Top of Information given

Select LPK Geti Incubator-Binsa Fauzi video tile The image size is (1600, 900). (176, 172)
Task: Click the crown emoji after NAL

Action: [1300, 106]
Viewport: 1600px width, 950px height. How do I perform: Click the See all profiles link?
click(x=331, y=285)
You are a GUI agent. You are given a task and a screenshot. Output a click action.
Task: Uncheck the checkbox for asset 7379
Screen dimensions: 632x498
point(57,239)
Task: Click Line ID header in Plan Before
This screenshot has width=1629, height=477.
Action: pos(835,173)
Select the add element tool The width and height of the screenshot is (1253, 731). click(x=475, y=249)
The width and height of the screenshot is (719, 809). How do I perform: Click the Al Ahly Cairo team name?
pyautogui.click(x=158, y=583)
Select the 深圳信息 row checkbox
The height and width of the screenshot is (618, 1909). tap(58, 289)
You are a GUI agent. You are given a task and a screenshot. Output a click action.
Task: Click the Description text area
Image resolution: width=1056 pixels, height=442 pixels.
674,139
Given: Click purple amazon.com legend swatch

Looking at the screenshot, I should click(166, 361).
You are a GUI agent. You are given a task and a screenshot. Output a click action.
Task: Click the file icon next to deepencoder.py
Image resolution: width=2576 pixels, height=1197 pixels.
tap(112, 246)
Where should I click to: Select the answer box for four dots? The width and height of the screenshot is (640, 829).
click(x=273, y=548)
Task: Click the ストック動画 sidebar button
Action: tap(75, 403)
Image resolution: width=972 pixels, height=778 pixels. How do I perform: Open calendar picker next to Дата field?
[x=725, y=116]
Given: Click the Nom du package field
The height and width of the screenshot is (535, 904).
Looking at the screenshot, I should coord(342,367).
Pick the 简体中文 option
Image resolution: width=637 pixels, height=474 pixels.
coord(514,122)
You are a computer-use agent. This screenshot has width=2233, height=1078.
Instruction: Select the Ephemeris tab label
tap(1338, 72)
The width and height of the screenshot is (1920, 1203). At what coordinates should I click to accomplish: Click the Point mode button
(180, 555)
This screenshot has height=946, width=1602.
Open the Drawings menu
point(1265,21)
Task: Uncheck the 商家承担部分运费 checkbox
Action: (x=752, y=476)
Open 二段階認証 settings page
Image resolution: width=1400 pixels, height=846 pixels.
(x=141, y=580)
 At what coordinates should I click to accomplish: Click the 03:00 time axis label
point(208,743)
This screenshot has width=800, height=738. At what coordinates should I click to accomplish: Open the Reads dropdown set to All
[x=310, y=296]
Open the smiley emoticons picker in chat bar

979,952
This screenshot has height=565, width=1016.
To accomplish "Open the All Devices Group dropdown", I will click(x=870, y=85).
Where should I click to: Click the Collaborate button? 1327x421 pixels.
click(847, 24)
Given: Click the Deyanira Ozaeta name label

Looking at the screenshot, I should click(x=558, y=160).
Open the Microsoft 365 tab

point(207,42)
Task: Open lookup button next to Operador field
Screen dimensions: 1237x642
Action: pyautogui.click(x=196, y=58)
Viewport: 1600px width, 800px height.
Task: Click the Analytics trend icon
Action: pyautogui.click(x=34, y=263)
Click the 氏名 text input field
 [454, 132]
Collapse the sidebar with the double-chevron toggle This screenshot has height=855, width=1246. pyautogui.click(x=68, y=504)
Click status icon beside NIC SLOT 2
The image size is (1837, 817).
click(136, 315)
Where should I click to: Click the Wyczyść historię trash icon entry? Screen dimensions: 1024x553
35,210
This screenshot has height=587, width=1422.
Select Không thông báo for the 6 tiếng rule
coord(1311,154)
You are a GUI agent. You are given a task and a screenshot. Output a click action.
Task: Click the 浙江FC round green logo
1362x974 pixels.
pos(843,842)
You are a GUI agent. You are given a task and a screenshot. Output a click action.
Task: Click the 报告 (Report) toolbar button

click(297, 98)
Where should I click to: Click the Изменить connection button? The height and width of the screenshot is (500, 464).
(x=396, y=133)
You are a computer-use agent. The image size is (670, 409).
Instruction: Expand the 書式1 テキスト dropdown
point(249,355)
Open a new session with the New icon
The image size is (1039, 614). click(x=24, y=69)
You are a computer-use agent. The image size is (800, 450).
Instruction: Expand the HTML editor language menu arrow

Bottom of Information given

Required action »
Every record above is to be transcribed exactly.

Result »
Select LPK Geti Incubator-Binsa Fauzi video tile The image size is (1600, 900). (176, 172)
Task: Click the crown emoji after NAL

Action: [1300, 106]
Viewport: 1600px width, 950px height. How do I perform: Click the See all profiles link?
click(x=331, y=285)
You are a GUI agent. You are given a task and a screenshot. Output a click action.
Task: Uncheck the checkbox for asset 7379
Screen dimensions: 632x498
point(57,239)
Task: Click Line ID header in Plan Before
This screenshot has width=1629, height=477.
Action: pos(835,173)
Select the add element tool The width and height of the screenshot is (1253, 731). click(x=475, y=249)
The width and height of the screenshot is (719, 809). How do I perform: Click the Al Ahly Cairo team name?
pyautogui.click(x=158, y=583)
Select the 深圳信息 row checkbox
The height and width of the screenshot is (618, 1909). tap(58, 289)
You are a GUI agent. You are given a task and a screenshot. Output a click action.
Task: Click the Description text area
Image resolution: width=1056 pixels, height=442 pixels.
674,139
Given: Click purple amazon.com legend swatch

Looking at the screenshot, I should click(166, 361).
You are a GUI agent. You are given a task and a screenshot. Output a click action.
Task: Click the file icon next to deepencoder.py
Image resolution: width=2576 pixels, height=1197 pixels.
tap(112, 246)
Where should I click to: Select the answer box for four dots? The width and height of the screenshot is (640, 829).
click(x=273, y=548)
Task: Click the ストック動画 sidebar button
Action: tap(75, 403)
Image resolution: width=972 pixels, height=778 pixels. How do I perform: Open calendar picker next to Дата field?
[x=725, y=116]
Given: Click the Nom du package field
The height and width of the screenshot is (535, 904).
Looking at the screenshot, I should coord(342,367).
Pick the 简体中文 option
Image resolution: width=637 pixels, height=474 pixels.
coord(514,122)
You are a computer-use agent. This screenshot has width=2233, height=1078.
Instruction: Select the Ephemeris tab label
tap(1338, 72)
The width and height of the screenshot is (1920, 1203). At what coordinates should I click to accomplish: Click the Point mode button
(180, 555)
This screenshot has height=946, width=1602.
Open the Drawings menu
point(1265,21)
Task: Uncheck the 商家承担部分运费 checkbox
Action: (x=752, y=476)
Open 二段階認証 settings page
Image resolution: width=1400 pixels, height=846 pixels.
(x=141, y=580)
 At what coordinates should I click to accomplish: Click the 03:00 time axis label
point(208,743)
This screenshot has width=800, height=738. At what coordinates should I click to accomplish: Open the Reads dropdown set to All
[x=310, y=296]
Open the smiley emoticons picker in chat bar

979,952
This screenshot has height=565, width=1016.
To accomplish "Open the All Devices Group dropdown", I will click(x=870, y=85).
Where should I click to: Click the Collaborate button? 1327x421 pixels.
click(847, 24)
Given: Click the Deyanira Ozaeta name label

Looking at the screenshot, I should click(x=558, y=160).
Open the Microsoft 365 tab

point(207,42)
Task: Open lookup button next to Operador field
Screen dimensions: 1237x642
Action: pyautogui.click(x=196, y=58)
Viewport: 1600px width, 800px height.
Task: Click the Analytics trend icon
Action: pyautogui.click(x=34, y=263)
Click the 氏名 text input field
 [454, 132]
Collapse the sidebar with the double-chevron toggle This screenshot has height=855, width=1246. pyautogui.click(x=68, y=504)
Click status icon beside NIC SLOT 2
The image size is (1837, 817).
click(136, 315)
Where should I click to: Click the Wyczyść historię trash icon entry? Screen dimensions: 1024x553
35,210
This screenshot has height=587, width=1422.
Select Không thông báo for the 6 tiếng rule
coord(1311,154)
You are a GUI agent. You are given a task and a screenshot. Output a click action.
Task: Click the 浙江FC round green logo
1362x974 pixels.
pos(843,842)
You are a GUI agent. You are given a task and a screenshot. Output a click action.
Task: Click the 报告 (Report) toolbar button

click(297, 98)
Where should I click to: Click the Изменить connection button? The height and width of the screenshot is (500, 464).
(x=396, y=133)
You are a computer-use agent. The image size is (670, 409).
Instruction: Expand the 書式1 テキスト dropdown
point(249,355)
Open a new session with the New icon
The image size is (1039, 614). click(x=24, y=69)
You are a computer-use agent. The image size is (800, 450).
Instruction: Expand the HTML editor language menu arrow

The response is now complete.